Goal: Reproduce the lines from the one containing "Task: Click the Signature" through the final line, omitting the pictures.

(Word and element location data)
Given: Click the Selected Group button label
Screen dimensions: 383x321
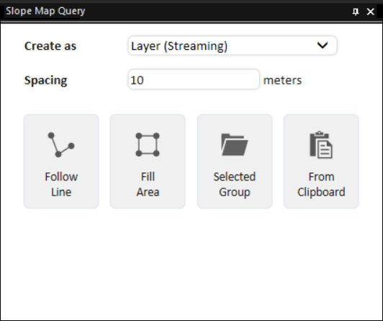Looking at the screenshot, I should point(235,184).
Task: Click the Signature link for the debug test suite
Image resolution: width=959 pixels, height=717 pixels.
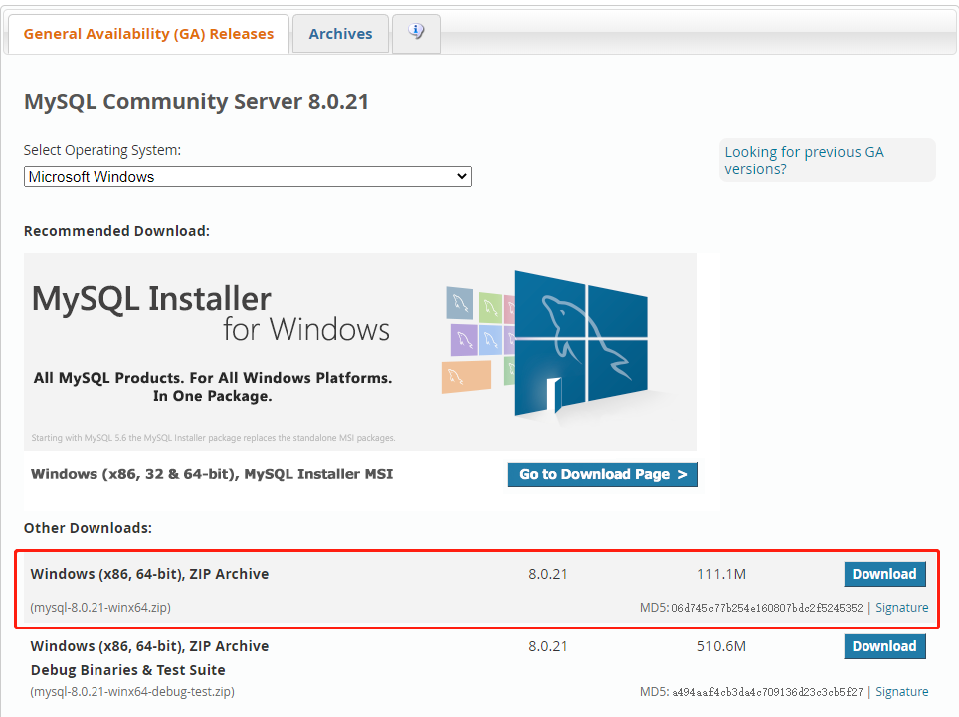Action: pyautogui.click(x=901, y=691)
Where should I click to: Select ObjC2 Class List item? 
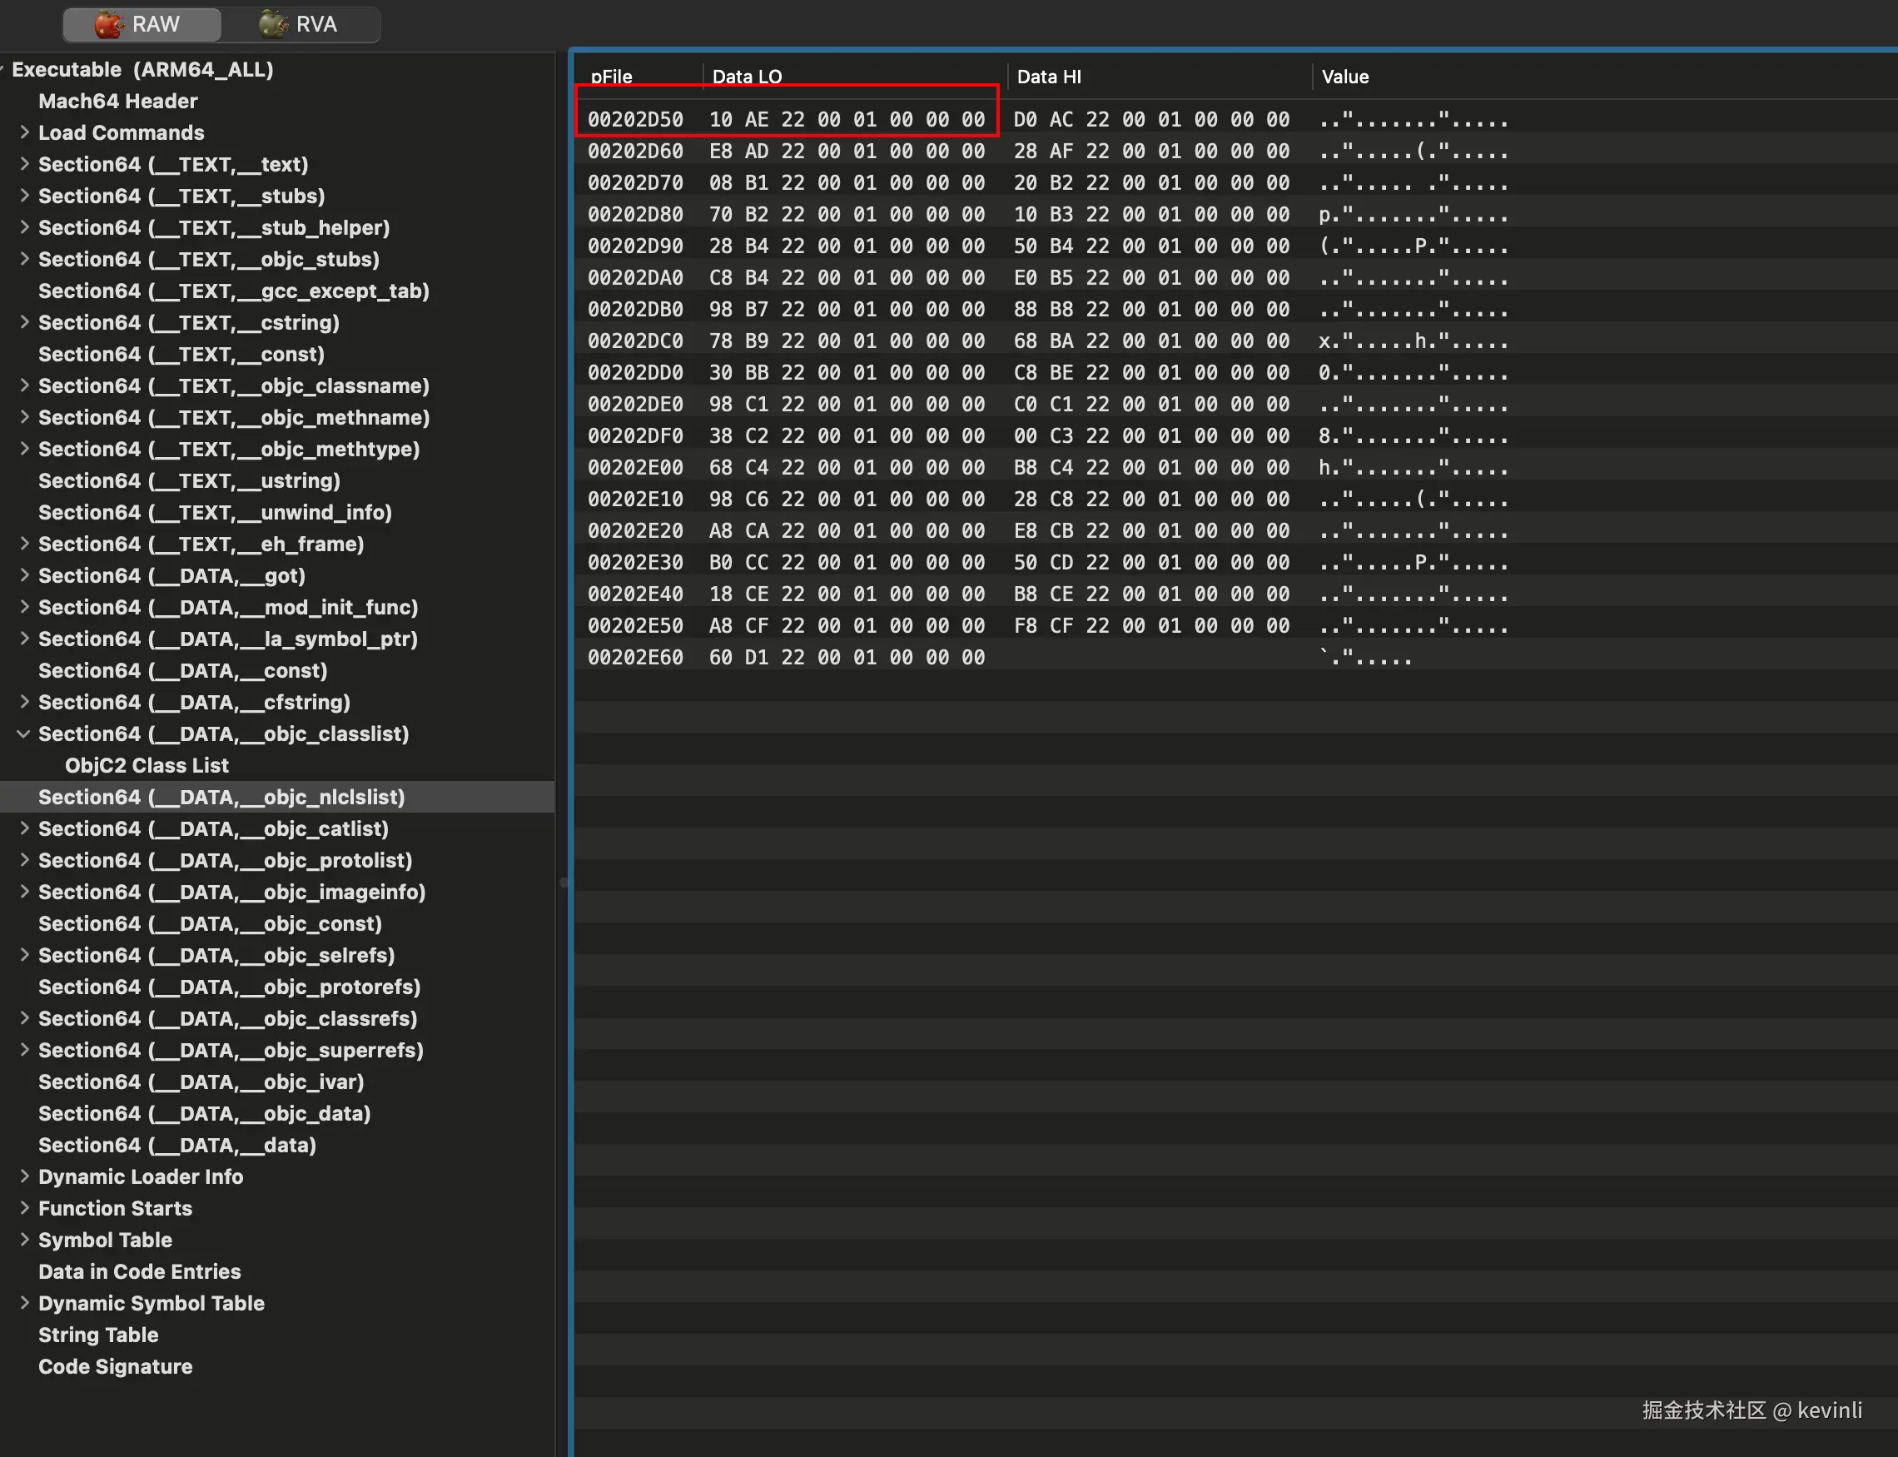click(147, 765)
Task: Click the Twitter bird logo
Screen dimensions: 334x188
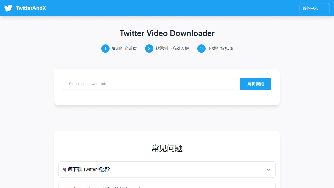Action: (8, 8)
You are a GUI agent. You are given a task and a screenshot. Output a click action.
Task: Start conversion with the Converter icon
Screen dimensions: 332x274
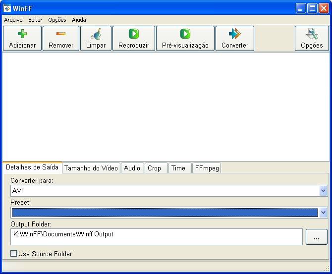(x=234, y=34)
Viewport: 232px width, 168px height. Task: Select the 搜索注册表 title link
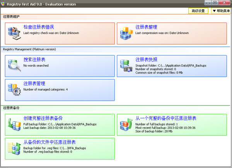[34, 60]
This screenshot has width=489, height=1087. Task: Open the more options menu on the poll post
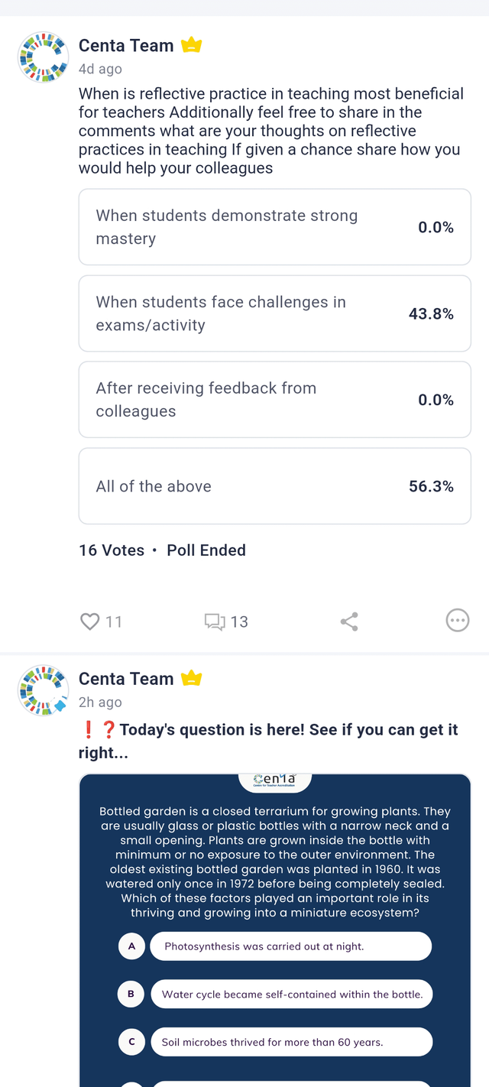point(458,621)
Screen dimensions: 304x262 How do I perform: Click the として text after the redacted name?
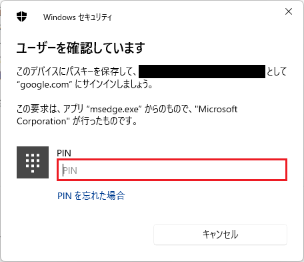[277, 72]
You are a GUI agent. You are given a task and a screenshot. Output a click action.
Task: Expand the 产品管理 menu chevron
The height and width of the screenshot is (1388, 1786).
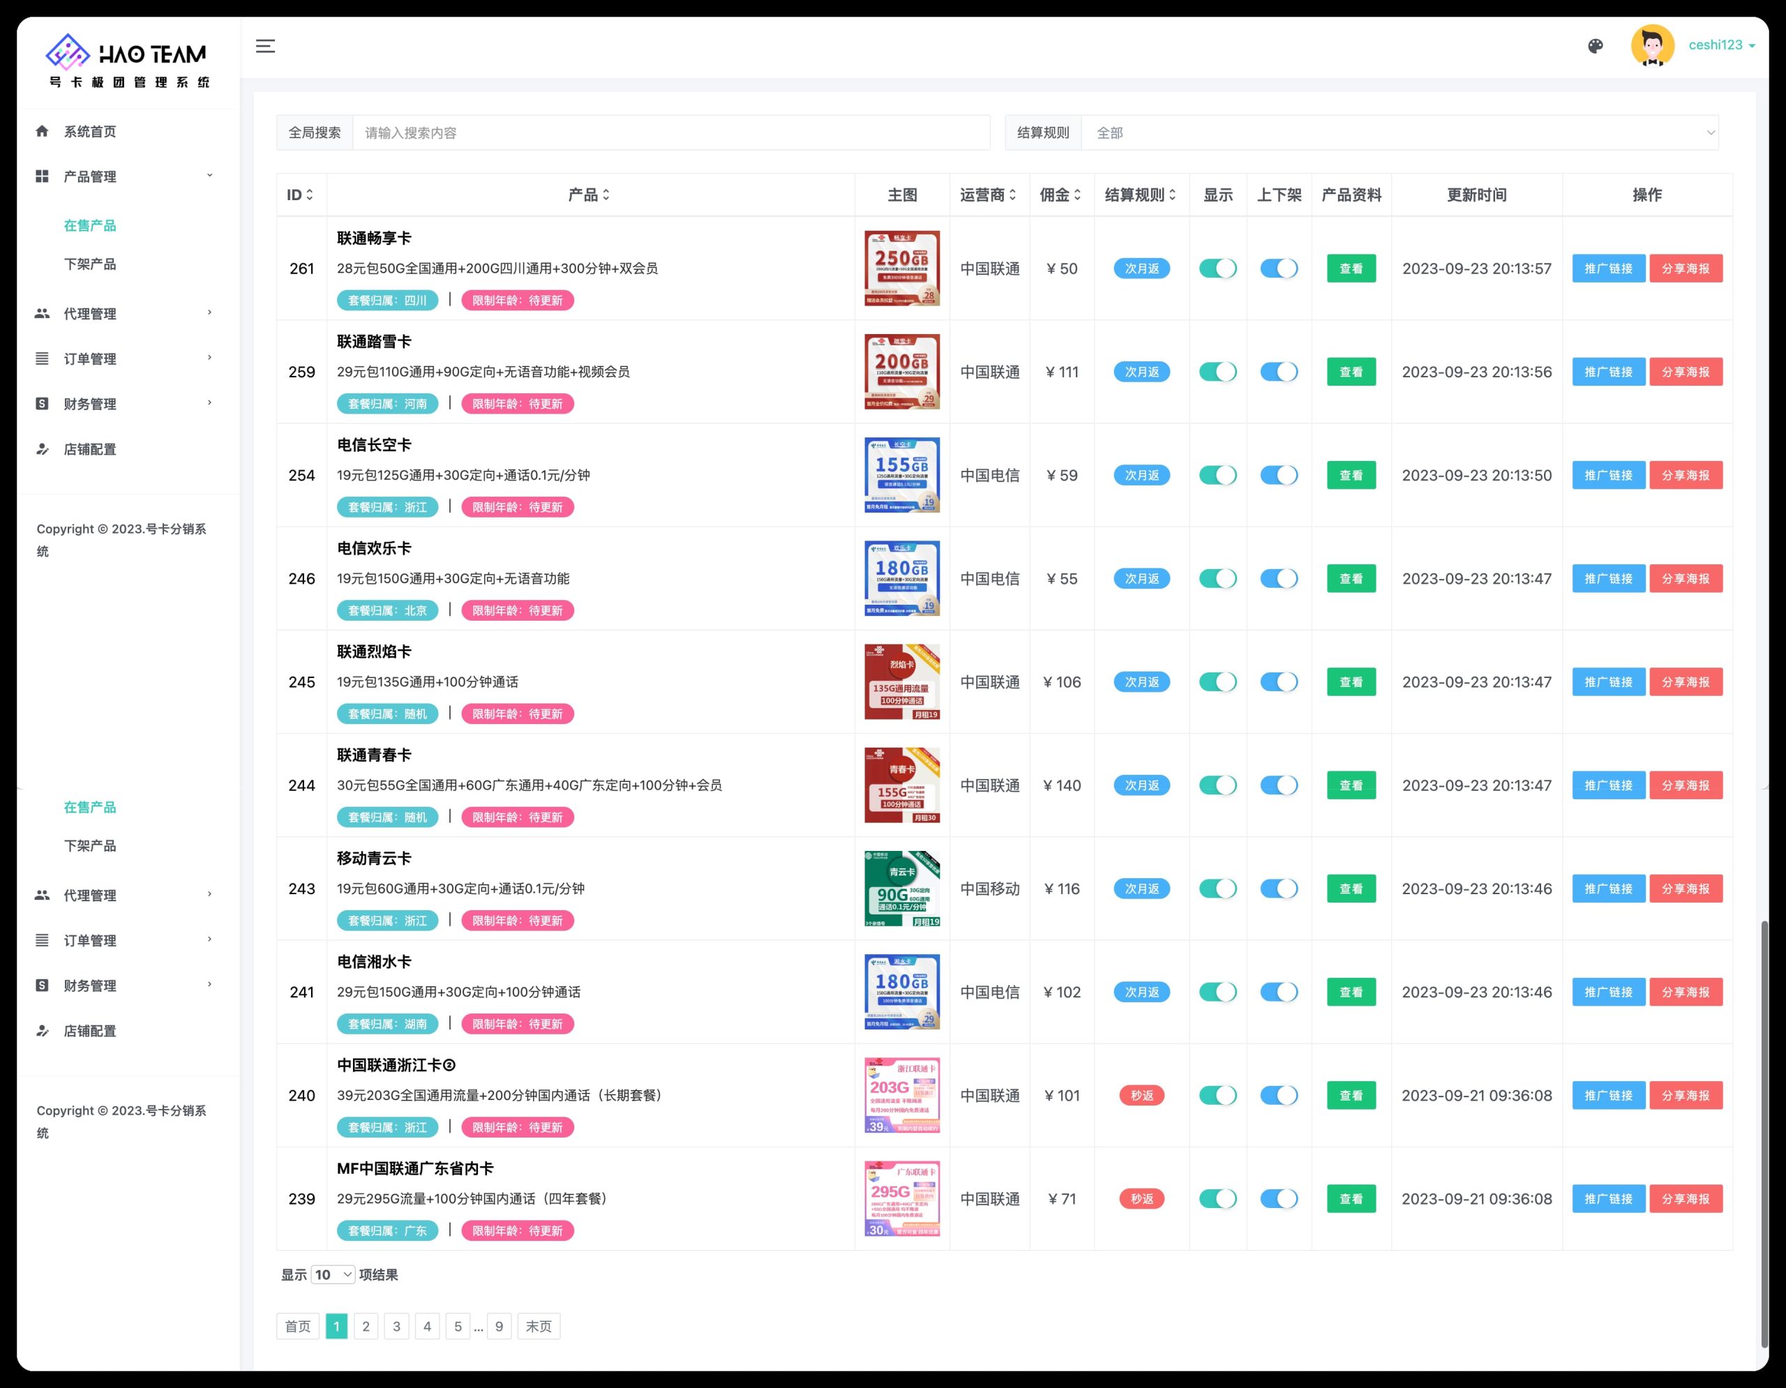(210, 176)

Exercise answer:
Task: Click the Signature link for the debug test suite
Image resolution: width=959 pixels, height=717 pixels.
Action: pyautogui.click(x=901, y=691)
Where should I click to: Select ObjC2 Class List item? 
click(147, 765)
Task: Click the Twitter bird logo
Screen dimensions: 334x188
Action: (8, 8)
You are a GUI agent. You are given a task and a screenshot. Output a click action.
Task: Start conversion with the Converter icon
Screen dimensions: 332x274
(x=234, y=34)
Viewport: 232px width, 168px height. Task: Select the 搜索注册表 title link
[34, 60]
This screenshot has width=489, height=1087. Task: Open the more options menu on the poll post
point(458,621)
Screen dimensions: 304x262 How do I perform: Click the として text after the redacted name?
[277, 72]
You are a GUI agent. You are given a task and a screenshot. Output a click action.
Task: Expand the 产品管理 menu chevron
The height and width of the screenshot is (1388, 1786).
(210, 176)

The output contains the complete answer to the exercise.